Note: I have edited the question to make it more clear.

augustzf
  • 2,385
  • 1
  • 16
  • 22
  • Can't you simply do `a == b` ? Note that fixed-size floating point values are prone to not being able to accurately represent the value you *want* it to represent, such as the value `0.1` or `0.3`. Your best option is probably, as it is in most programming languages, to subtract one from the other, do an `ABS` operation and compare to a threshold value that you consider "close enough to be equal for my purpose". – Lasse V. Karlsen Dec 25 '17 at 14:16
  • But again, what is wrong with simply `a == b` ? Please explain why that is not an option for you. – Lasse V. Karlsen Dec 25 '17 at 14:20
  • The problem with a threshold value is that with really small or really large numbers the threshold value will be either smaller or larger than the numbers you're actually comparing. – augustzf Dec 25 '17 at 14:21
  • That is correct, but it is nontypical in a given domain to have very very low values combined with very very large values in a fixed size floating point without being aware of it. **But again, since you've tried to implement bit-wise equality of floating point values, what is wrong with `a == b`**?` – Lasse V. Karlsen Dec 25 '17 at 14:24
  • Because a==b gives the wrong answer: `a := 0.1; b := 0.2; fmt.Println(a+b == 0.3) // false` – augustzf Dec 25 '17 at 14:52
  • 2
    Please google what every programmer should know about floating point. 0.1+0.2 is a classical example. – Volker Dec 25 '17 at 15:23
  • Yes, and that is a common problem with floating point values **in every language that uses fixed-size floating point**. – Lasse V. Karlsen Dec 25 '17 at 17:25

3 Answers3

36

Don't use bit representation of float64 as it don't make sense in a lot of cases.
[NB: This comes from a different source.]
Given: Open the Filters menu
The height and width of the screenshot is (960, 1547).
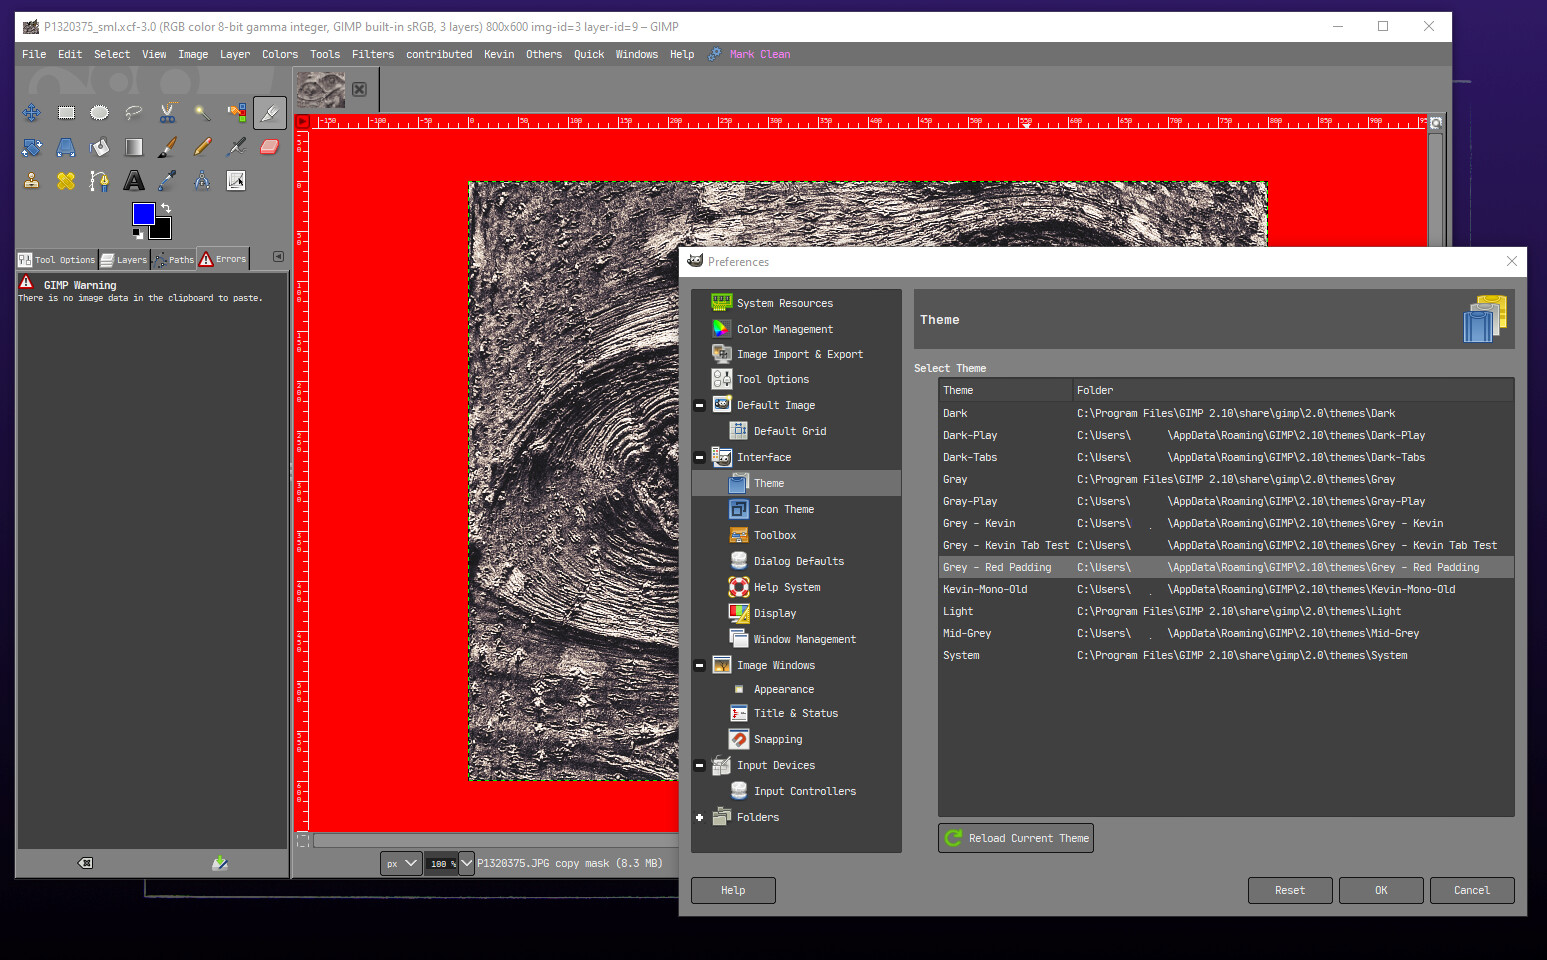Looking at the screenshot, I should (372, 55).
Just subtract two numbers to find out how much they differ:

package main

import (
    "fmt"
    "math"
)

const float64EqualityThreshold = 1e-9

func almostEqual(a, b float64) bool {
    return math.Abs(a - b) <= float64EqualityThreshold
}

func main() {
    a := 0.1
    b := 0.2
    fmt.Println(almostEqual(a + b, 0.3))
}
Arman Ordookhani
  • 6,031
  • 28
  • 41
  • 4
    @augustzf http://floating-point-gui.de/errors/comparison/#look-out-for-edge-cases – kostix Dec 25 '17 at 15:18
  • 1
    @augustzf You could use something like `math.Abs(a - b) <= float64EqualityThreshold * (math.Abs(a) + math.Abs(b)) `. @kostix link seems even better. – Arman Ordookhani Dec 25 '17 at 15:30
  • 1
    @augustzf: There is no good generic comparison, and [no good generic comparison is possible](https://stackoverflow.com/questions/17040813/f-how-to-compare-floats/17047601#17047601). – Eric Postpischil Dec 25 '17 at 16:17
  • 2
    @EricPostpischil I understand what you're saying but "no good generic" seems a bit much too me. Simple almostEqual functions can be used in most of situations. If somebody don't tolerate aggregated tiny errors he/she should not use float point calculation at all. – Arman Ordookhani Dec 25 '17 at 20:30
  • @ArmanOrdookhani: They can be used, but they are not good. Most Stack Overflow questions about comparing for equality in floating-point arise when somebody is experimenting with floating-point as a learning exercise. They do not have a real use. The only others I recall showing an actual need are unit-testing. (I answered one [here](https://stackoverflow.com/a/21120104/298225).) In that case, we can bound the errors due to floating-point rounding and trust that it is lower than errors due to bugs, so there is a clear value we can use for the tolerance to make a useful comparison. – Eric Postpischil Dec 25 '17 at 20:41
  • 3
    @ArmanOrdookhani: Other than that, answers that show “methods” to do floating-point comparison generally use bad examples. They use arbitrary tolerances that are not generally applicable, sometimes using `FLT_EPSILON` or `DBL_EPSILON` improperly (e.g., not scaled for the magnitudes of the numbers involved, which is only one of the errors made with them), arbitrarily switching between absolute or relative error because the author worked out something that kind of worked, not due to any theory of operation, and so on. They are kludges, not good generic solutions. – Eric Postpischil Dec 25 '17 at 20:44
32

No, this is not the correct way compare floating-point values.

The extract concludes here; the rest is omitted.